Is Flashy Chrome the Way To Go?
Google's Chrome browser has just hit version 18 (mine is updating in the background right now). New features include hardware acceleration for the HTML5 Canvas element and support for older PC graphics chips and Windows XP via some SwiftShader code.Add to that, yesterday's announcement of Flash 11.2 and AIR 3.2 (we won't go in to the rather touchy subject of the 9% "speed tax" levied by Adobe if your app/game generates over US$ 50,000) and you have development tools that further push games and games technologies into the browser. The update also fixed a couple of security holes.
Adobe's updates include support for detection of right- and middle-mouse click events, mouse-lock and co-ordinate awareness. More power arrives in the form of multi-threaded video decoding, and the hardware acceleration for 60fps 2D and 3D graphics. The cross-platform AIR 3.2 update comes with Stage3D for mobile, which powers some newer iPad and other games.
Not Playing the Game
While you might not want or need fully fledged games experiences on your site, it is hard to ignore the trend in gamification and the use of hardware acceleration to push attractive visual features within the browser.
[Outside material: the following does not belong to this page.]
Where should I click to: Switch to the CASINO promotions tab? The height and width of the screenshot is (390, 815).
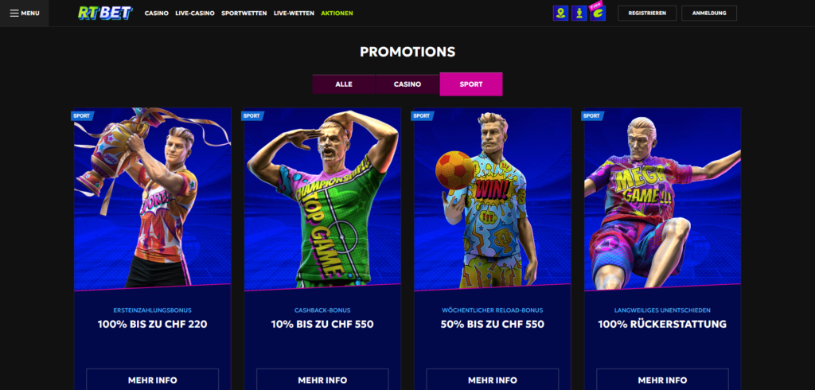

This will help push those endless social games in Facebook and the like beyond their cartoonish current levels, but could also work on shop and business sites.For example, what better way to attract visitors to, say, your golfing site than with a small diversionary 3D driving- or putting-based game flanked by a set of leaderboards — something you can take 10 seconds to play and compare your score with friends/colleagues/rivals, before going about the main reason visitors normally come to the site for?
Within enterprises, gamification can be pushed to its logical conclusion. The best-performing salespeople can be given extra credit for web-based strategy action or combat games. Many salesmen would like to maim or beat each other, so why not let them do it in the confines of a medieval, auto racing or gun battle game during a lunch break?
If you don't believe that games can have real-world applications, the FBI and other agencies have just for superior simulations, visualization and other uses. With that level of technology rapidly moving to the browser, mere text and pictures won't cut it for the next generation of web users. The increasing power of HTML5 will see web effects look increasingly like they're out of games or movies anyway.